=== WORK REQUEST ===
Each line from the one containing "Focus the start date field 2020-01-27" through the last line of the records is to be repeated exactly, with all pictures left out.

=== SOURCE MATERIAL ===
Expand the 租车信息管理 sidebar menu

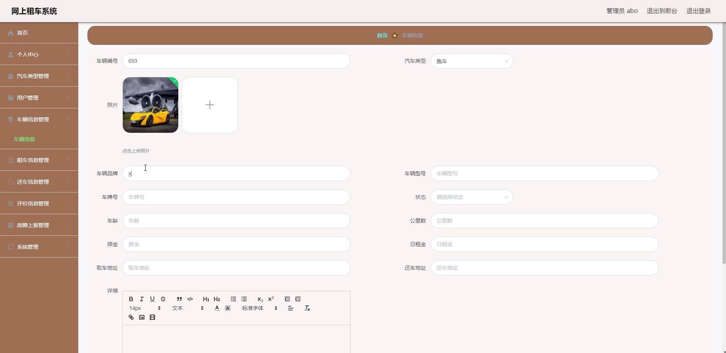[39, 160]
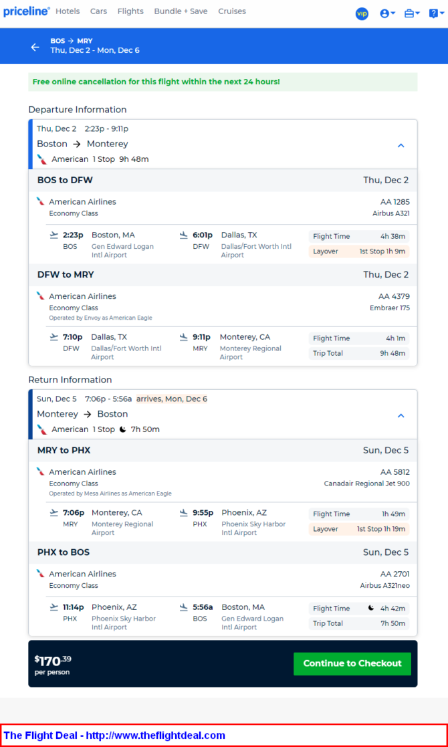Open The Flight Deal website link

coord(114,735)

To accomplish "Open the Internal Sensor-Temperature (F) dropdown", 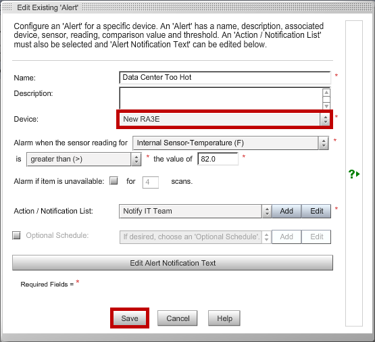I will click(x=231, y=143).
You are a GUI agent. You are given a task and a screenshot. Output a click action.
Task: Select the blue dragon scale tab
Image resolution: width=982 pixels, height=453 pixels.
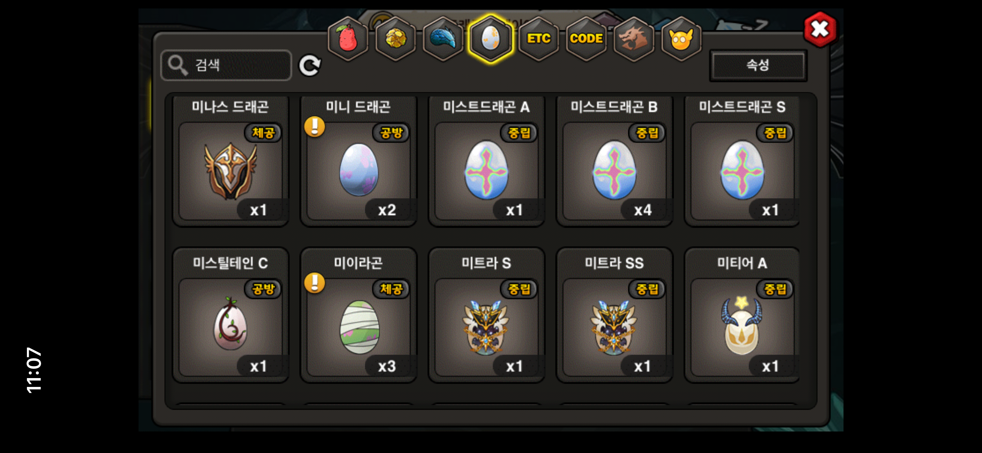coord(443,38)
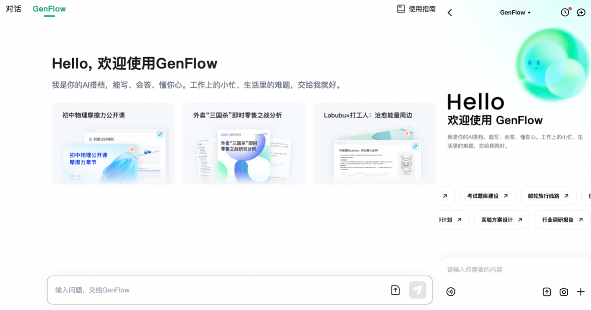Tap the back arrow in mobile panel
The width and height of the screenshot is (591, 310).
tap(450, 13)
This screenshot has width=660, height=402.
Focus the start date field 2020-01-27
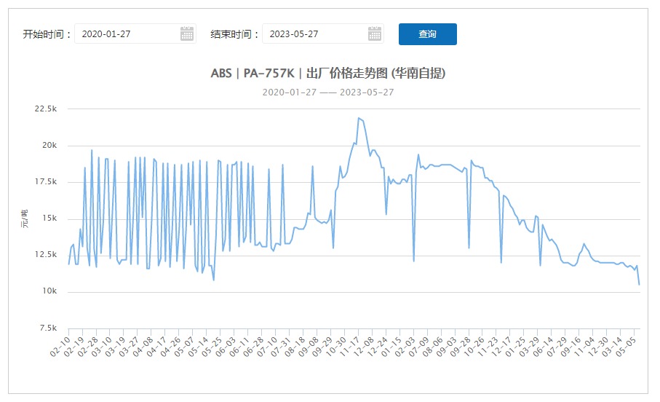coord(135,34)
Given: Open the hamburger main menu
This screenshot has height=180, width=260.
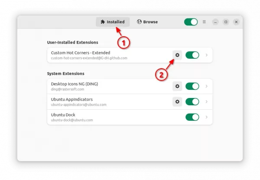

=== EXERCISE SOLUTION ===
Focus the start date field 2020-01-27
coord(135,34)
Given: Open the hamburger main menu
This screenshot has height=180, width=260.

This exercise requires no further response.